Big Kids

Mum's post about calling the police on another parent is going viral- but not for the reasons you think

Mum-of-five Megan Orr Burnside recently took to Facebook to share a traumatising experience she had with a child. 

But the child was not her own. 

She shares an account of seeing a mother struggling with her 10-year-old son. The pair were beginning to get violent, so she called the emergency services: 

"He was screaming and she was so angry and frustrated. We watched her get him in the car and there was a lot of physical fighting in the car. It looked like she was hitting him as well, so we called the police."

When the police arrived, Burnside realised that she had made a terrible mistake: 

"We then got a call and they told us that the boy was autistic and she really struggled with him, and she had even asked for the police's help in the past to deal with him because he was very violent. They said they have been helping her and she's doing the best she can."

Records excerpted from a collection

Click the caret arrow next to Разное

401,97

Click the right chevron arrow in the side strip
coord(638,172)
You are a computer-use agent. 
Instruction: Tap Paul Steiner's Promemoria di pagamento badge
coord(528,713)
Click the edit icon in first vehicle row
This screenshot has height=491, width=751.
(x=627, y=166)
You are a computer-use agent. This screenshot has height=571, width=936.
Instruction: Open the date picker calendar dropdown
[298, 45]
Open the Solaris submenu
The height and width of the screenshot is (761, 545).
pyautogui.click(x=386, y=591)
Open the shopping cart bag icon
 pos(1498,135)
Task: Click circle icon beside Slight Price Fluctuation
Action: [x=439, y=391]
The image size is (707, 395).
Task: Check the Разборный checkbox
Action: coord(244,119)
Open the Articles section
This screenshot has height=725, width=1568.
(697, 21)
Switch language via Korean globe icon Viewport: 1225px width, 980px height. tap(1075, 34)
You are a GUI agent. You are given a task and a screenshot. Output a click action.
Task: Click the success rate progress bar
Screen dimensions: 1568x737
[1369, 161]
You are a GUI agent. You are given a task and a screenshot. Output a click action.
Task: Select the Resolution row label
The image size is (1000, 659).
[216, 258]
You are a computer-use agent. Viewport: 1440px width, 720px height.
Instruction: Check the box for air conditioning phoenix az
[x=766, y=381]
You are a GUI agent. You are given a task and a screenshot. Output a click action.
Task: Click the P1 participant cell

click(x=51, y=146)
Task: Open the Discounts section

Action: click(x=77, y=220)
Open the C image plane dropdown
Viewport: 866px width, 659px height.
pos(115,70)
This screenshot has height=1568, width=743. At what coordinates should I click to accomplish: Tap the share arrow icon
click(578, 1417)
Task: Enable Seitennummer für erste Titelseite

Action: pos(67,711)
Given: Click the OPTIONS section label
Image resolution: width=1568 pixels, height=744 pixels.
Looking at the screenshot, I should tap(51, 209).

Tasks to perform
[a] Rewrite part of the text about calling the police on another parent: start at the words "Mum's post about" and end after "with a child.", with "Facebook" replaced by "Instagram".
[b] Using the text about calling the police on another parent, answer:
(i) How many children does Megan Orr Burnside have?
(ii) How old was the son the mother was struggling with?
(iii) What did the police say about the boy's condition?

Answer section
[a]
Mum's post about calling the police on another parent is going viral- but not for the reasons you think

Mum-of-five Megan Orr Burnside recently took to Instagram to share a traumatising experience she had with a child.

[b]
(i) Five.
(ii) 10 years old.
(iii) He was autistic.